The plaintiff also wants the court to say whether the text of the 1st defendant’s letter communicating ministerial approval for its application for the sale of its 45 per cent participating interest in the field (PPL-213) to the 2nd defendant, on the conditions that the plaintiff makes the stipulated payment 45 days of the plaintiff’s receipt of the letter; and
failure to make the required payment within the stipulated time will “amount to not receiving ministerial consent for the assignment.”
However, the defendants challenged the court’s jurisdiction to entertain the suit, contending that the procedures for filing an action of such nature were not followed.
The defendants argued that the plaintiff having failed to commence the action by the proper procedure, the court lacked jurisdiction to entertain the suit as presently constituted and ought to be struck out.
Resolving the issues, Justice Dashen held that the 1st defendant’s contentions that the suit ought to have been commenced by way of judicial review was grossly misconceived and therefore discountenanced it.
“Having carefully reviewed the processes filed and also the written and oral submissions of counsel on this notice of preliminary objection of the 2nd defendant/objector, I am therefore in full agreement with the learned counsel for the plaintiff/respondent that this suit is properly commenced.

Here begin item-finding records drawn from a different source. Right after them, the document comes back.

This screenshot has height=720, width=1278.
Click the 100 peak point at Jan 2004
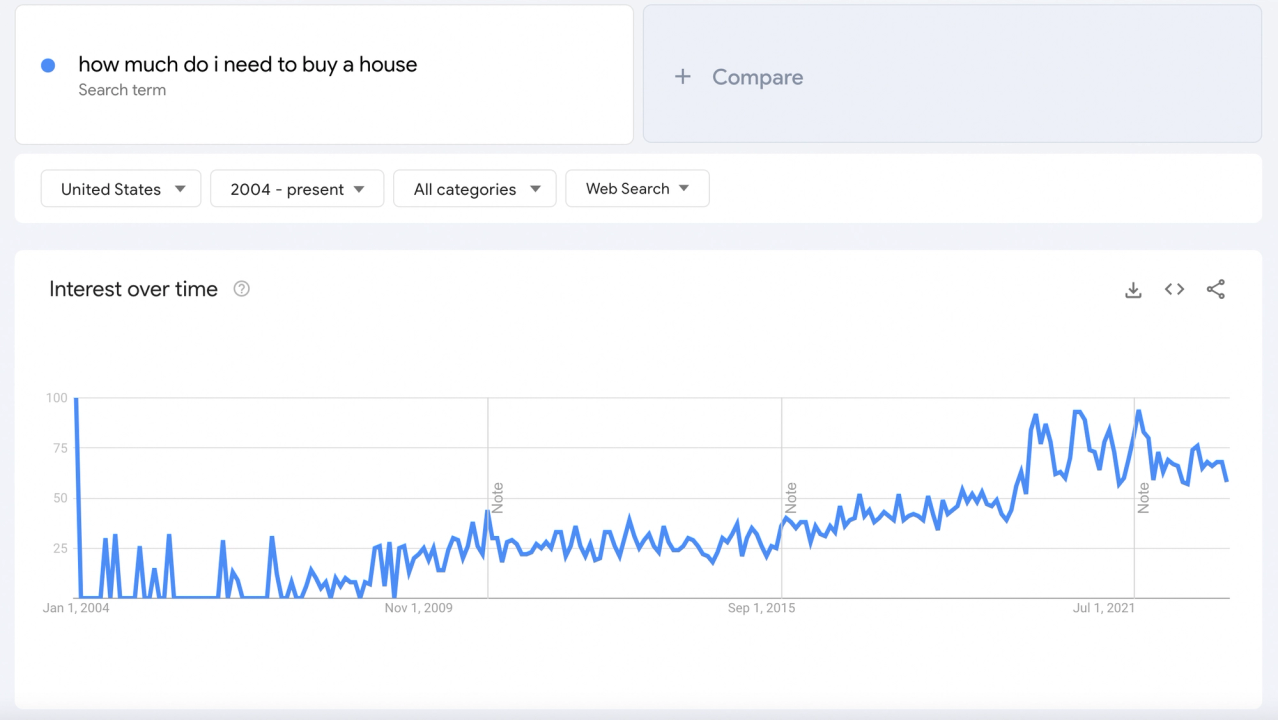pyautogui.click(x=76, y=399)
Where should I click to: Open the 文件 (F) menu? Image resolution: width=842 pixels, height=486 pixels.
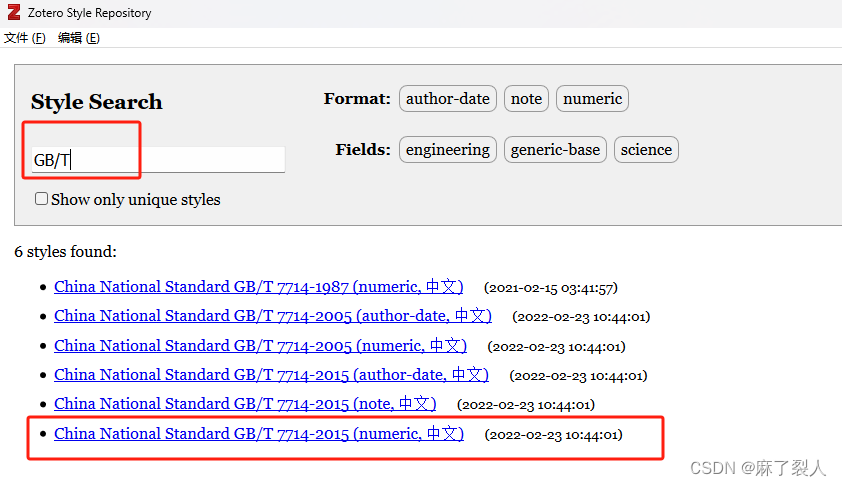(25, 38)
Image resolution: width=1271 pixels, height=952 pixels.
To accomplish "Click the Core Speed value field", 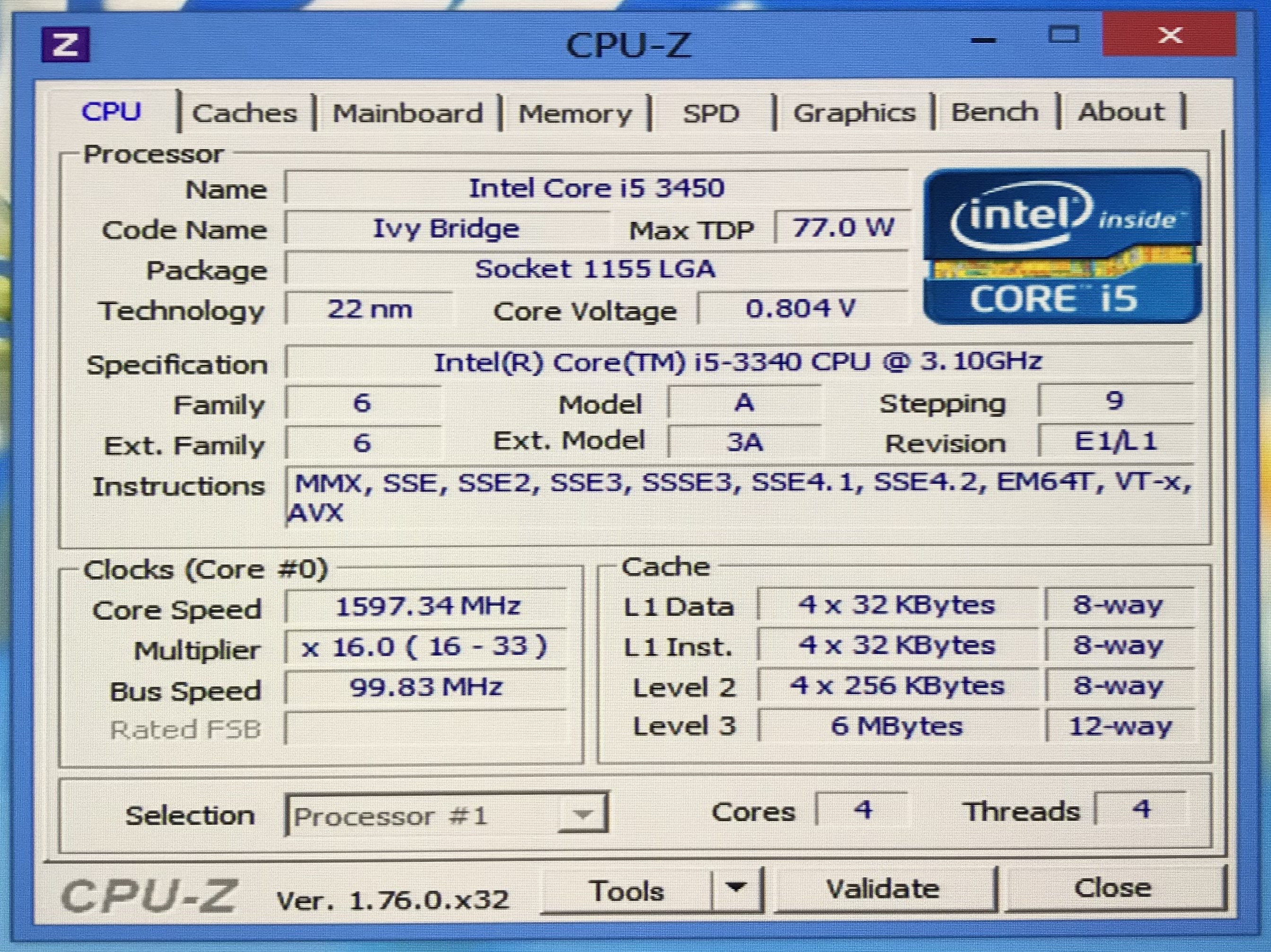I will 427,606.
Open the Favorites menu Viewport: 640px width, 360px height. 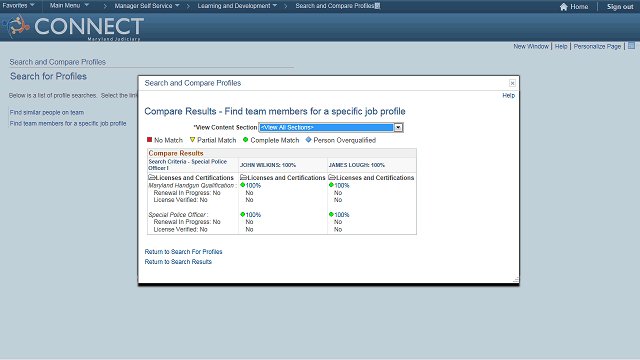coord(18,6)
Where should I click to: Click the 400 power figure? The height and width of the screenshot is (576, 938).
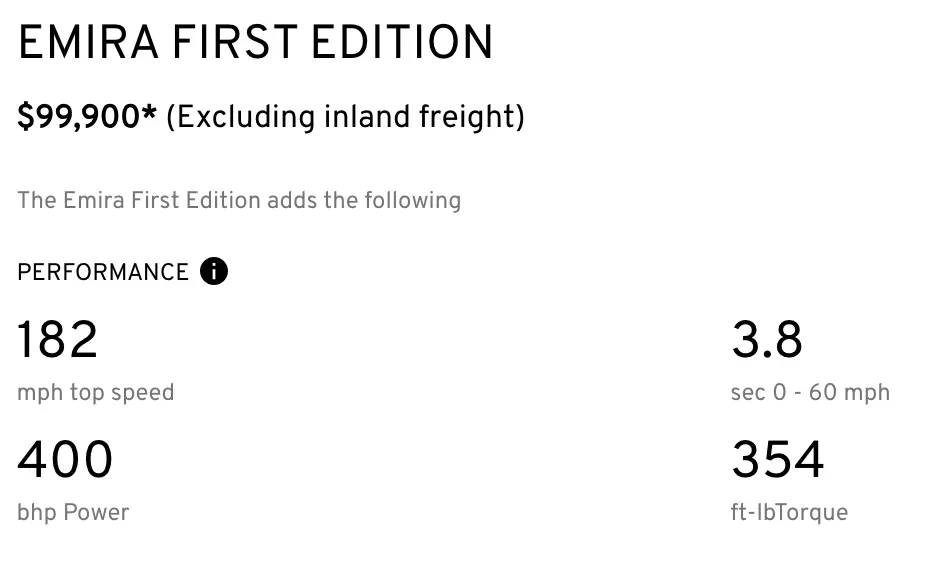65,460
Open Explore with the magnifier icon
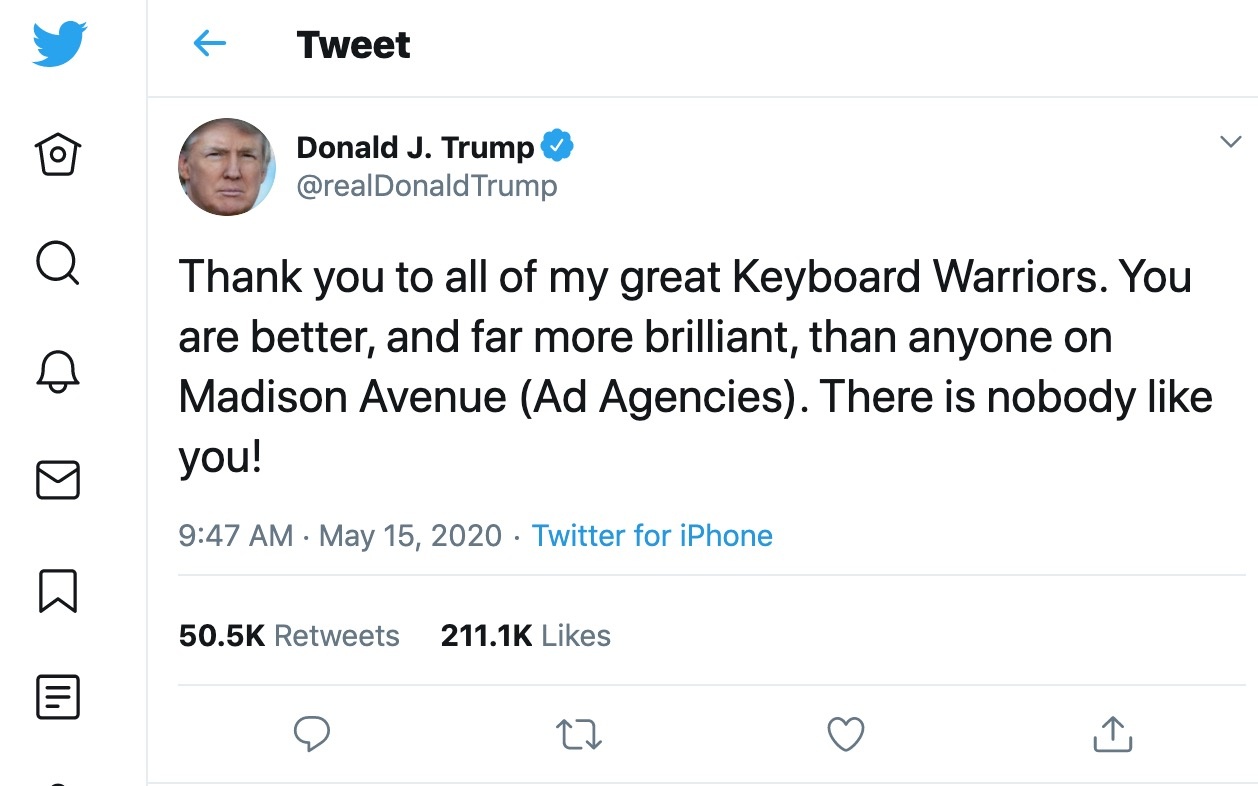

“I do not agree with the contention of the senior counsel that this suit was not commenced by proper procedure which ought to be by application for judicial review in particular by way of writ of mandamus.
“I therefore hold that none of the questions for determination and reliefs sought in the suit is seeking for an injunction restraining the 1st defendant or any other public body or person from acting in any office of which he is not entitled to act to bring this suit under the ambit of order 34 rule 1(1)(a)and (b) of the Federal High Court (Civil Procedure) Rule 2019 which is inapplicable to the instant suit,” the court held.
On the substantive suit, the court held that it was indisputable that the 1st defendant’s unilateral assignment of 45 per cent of the plaintiff’s interest in the field (PPL 213) to the 2nd defendant without hearing the plaintiff ought to be set aside by the court.
Justice Dashen held: “There must be compliance with the doctrine of fair hearing. If fair hearing is not accorded to the affected party, such action, decision among or step is liable to be set aside.”
Consequently, the court directed the NUPRC to rectify its Register of Ownership of Participating Interests in PPL-213 (or such register where Petroleum prospecting licenses are kept) to reflect the 100 per cent ownership interest of Kalm Marine and Petroleum Services over PPL 213.